_TASK DETAILS_
Please repeat exactly the lines below from the one containing "[Contact us] (172, 2544)" down to the one containing "Accreditation (1018, 376)", both included, and nothing else.

_EXTRACTED MATERIAL_
========================================================================
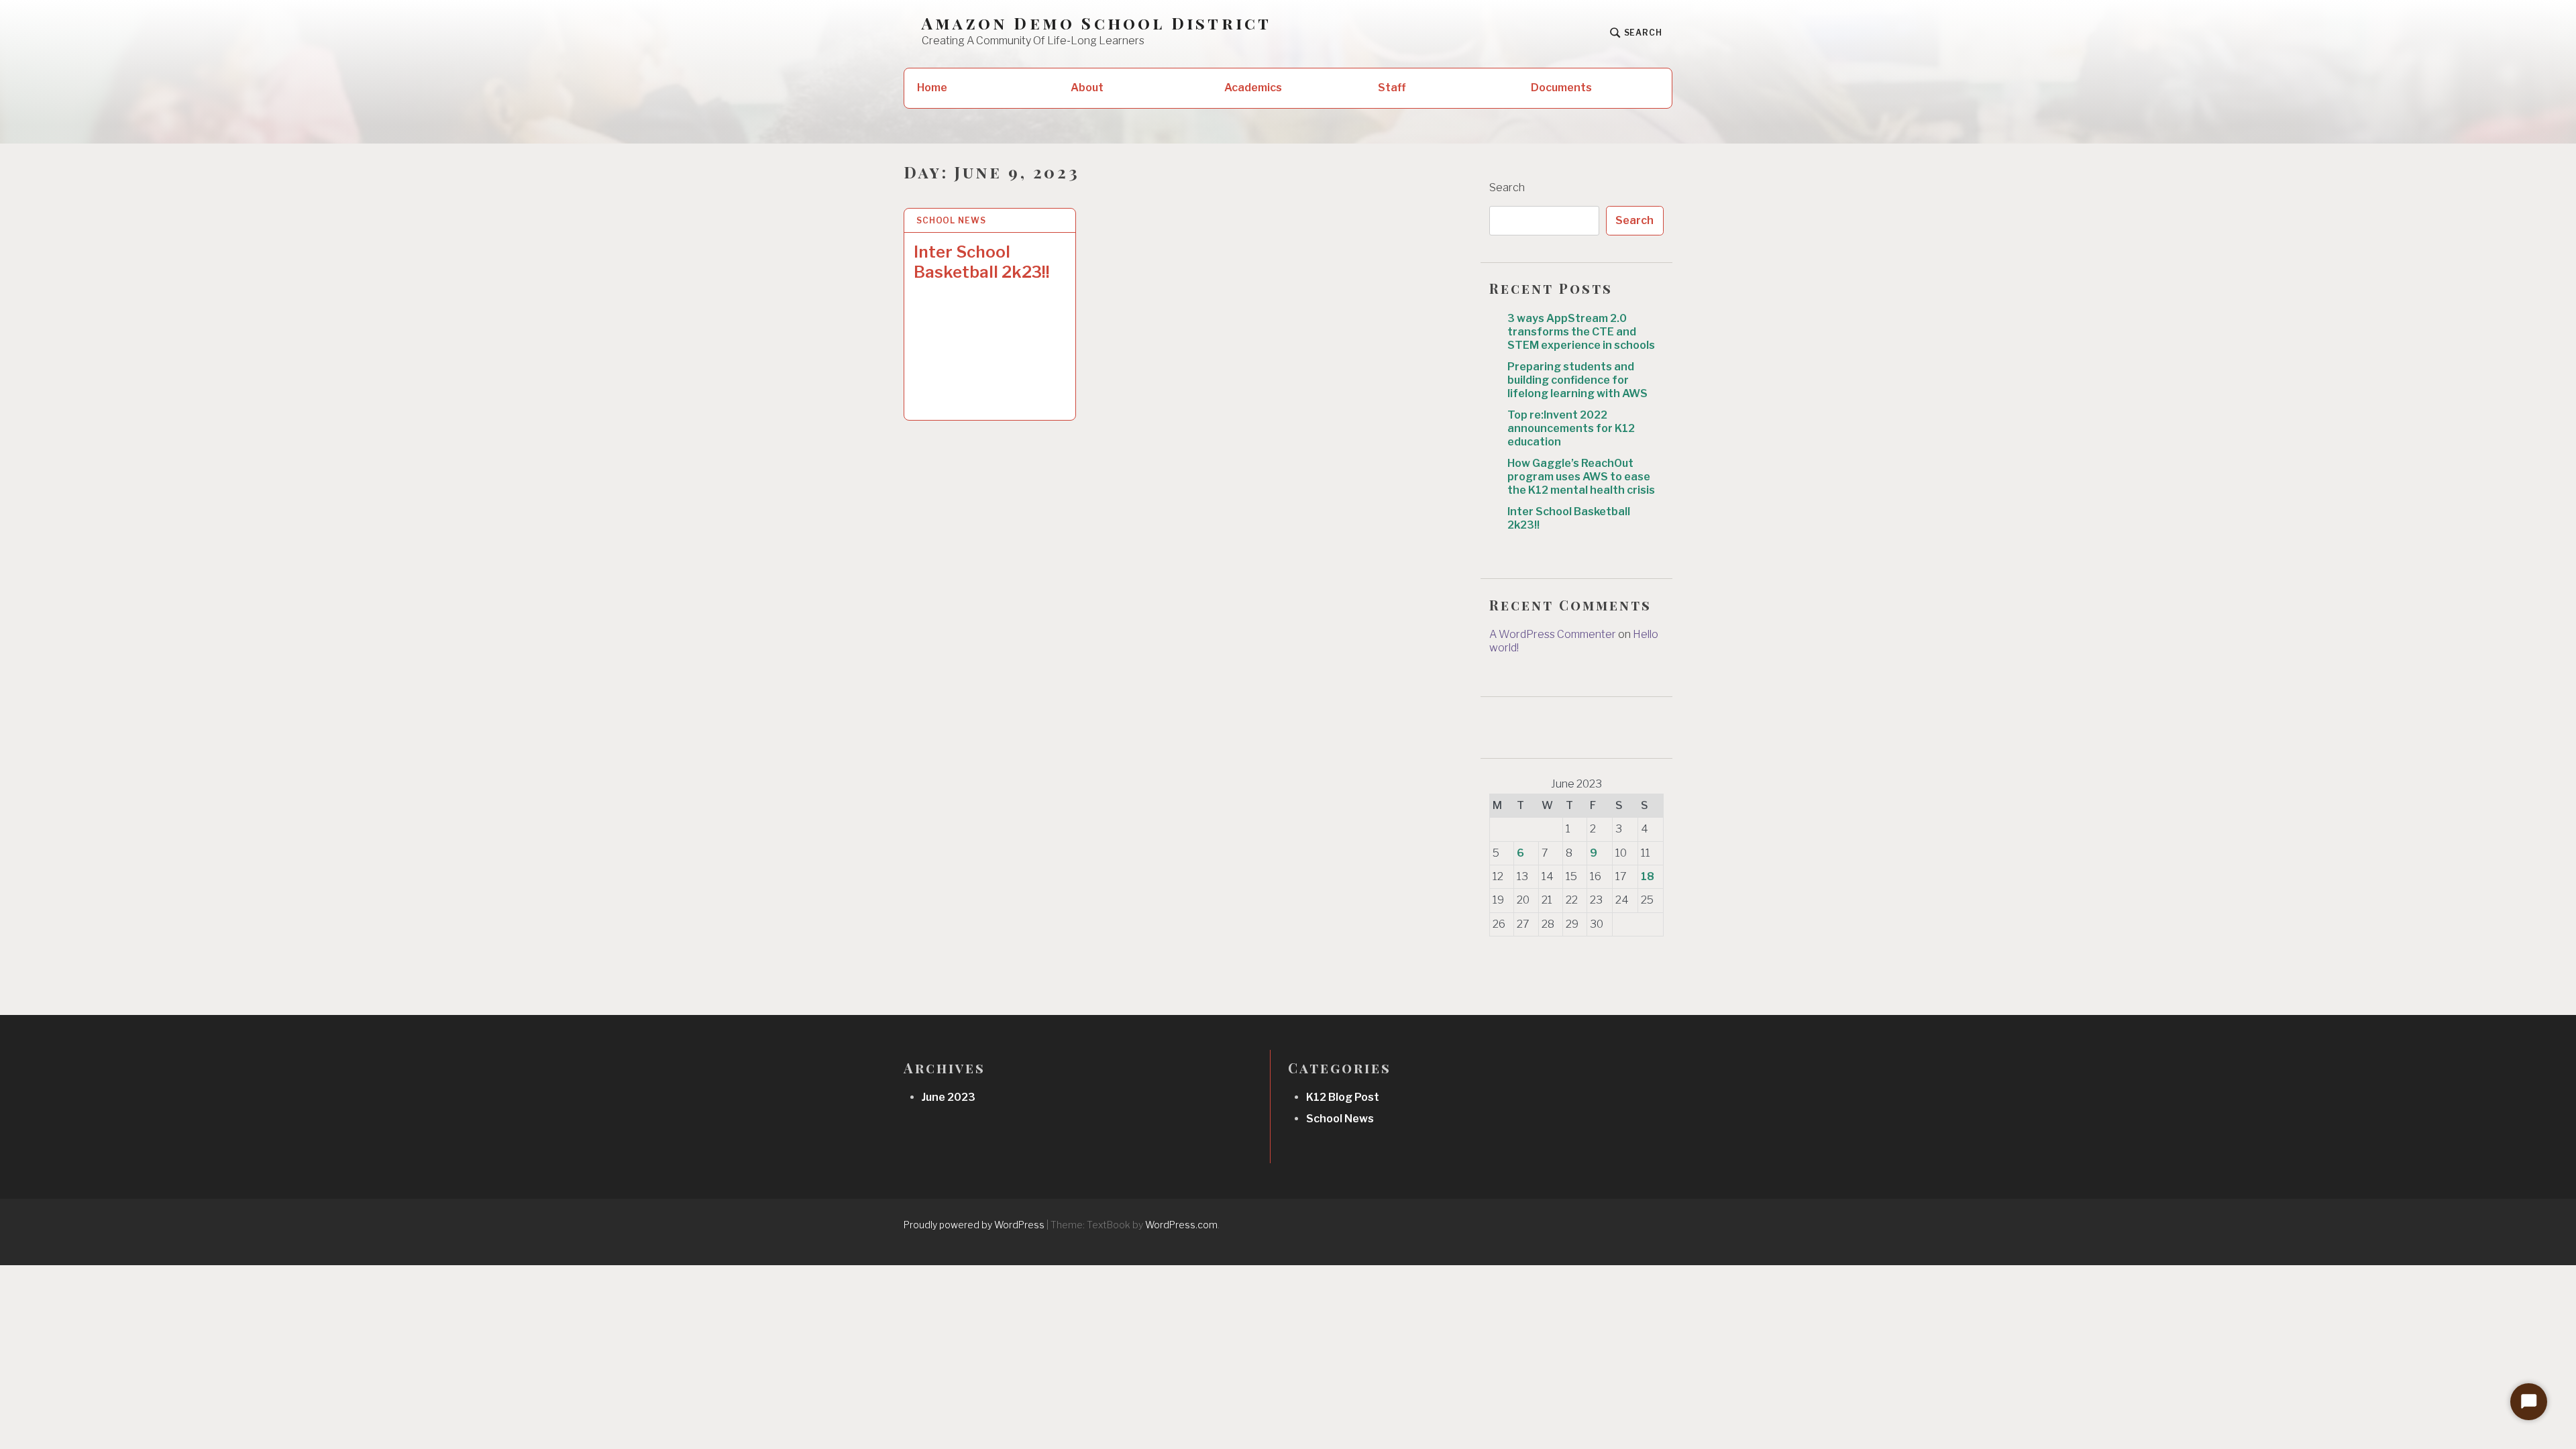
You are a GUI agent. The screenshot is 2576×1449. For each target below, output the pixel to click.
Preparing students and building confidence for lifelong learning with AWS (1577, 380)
========================================================================
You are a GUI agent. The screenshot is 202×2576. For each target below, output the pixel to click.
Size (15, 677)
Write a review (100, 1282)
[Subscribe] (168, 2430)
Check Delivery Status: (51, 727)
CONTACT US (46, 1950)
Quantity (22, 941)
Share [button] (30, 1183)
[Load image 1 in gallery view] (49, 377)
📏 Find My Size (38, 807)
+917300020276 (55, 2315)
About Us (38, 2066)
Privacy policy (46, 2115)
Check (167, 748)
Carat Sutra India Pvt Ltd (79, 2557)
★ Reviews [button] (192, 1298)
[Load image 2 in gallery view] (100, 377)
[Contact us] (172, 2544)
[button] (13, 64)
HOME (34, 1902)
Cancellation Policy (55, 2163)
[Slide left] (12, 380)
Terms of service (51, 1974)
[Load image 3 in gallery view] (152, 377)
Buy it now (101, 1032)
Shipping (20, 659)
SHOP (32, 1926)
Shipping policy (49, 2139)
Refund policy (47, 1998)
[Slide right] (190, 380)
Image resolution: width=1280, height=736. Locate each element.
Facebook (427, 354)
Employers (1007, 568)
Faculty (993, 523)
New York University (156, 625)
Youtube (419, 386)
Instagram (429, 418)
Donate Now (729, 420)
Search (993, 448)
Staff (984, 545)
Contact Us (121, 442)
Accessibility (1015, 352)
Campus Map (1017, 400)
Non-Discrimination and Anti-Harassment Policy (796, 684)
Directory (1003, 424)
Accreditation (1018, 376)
========================================================================
_OUTPUT_
[Contact us] (172, 2544)
[button] (13, 64)
HOME (34, 1902)
Cancellation Policy (55, 2163)
[Slide left] (12, 380)
Terms of service (51, 1974)
[Load image 3 in gallery view] (152, 377)
Buy it now (101, 1032)
Shipping (20, 659)
SHOP (32, 1926)
Shipping policy (49, 2139)
Refund policy (47, 1998)
[Slide right] (190, 380)
Image resolution: width=1280, height=736. Locate each element.
Facebook (427, 354)
Employers (1007, 568)
Faculty (993, 523)
New York University (156, 625)
Youtube (419, 386)
Instagram (429, 418)
Donate Now (729, 420)
Search (993, 448)
Staff (984, 545)
Contact Us (121, 442)
Accessibility (1015, 352)
Campus Map (1017, 400)
Non-Discrimination and Anti-Harassment Policy (796, 684)
Directory (1003, 424)
Accreditation (1018, 376)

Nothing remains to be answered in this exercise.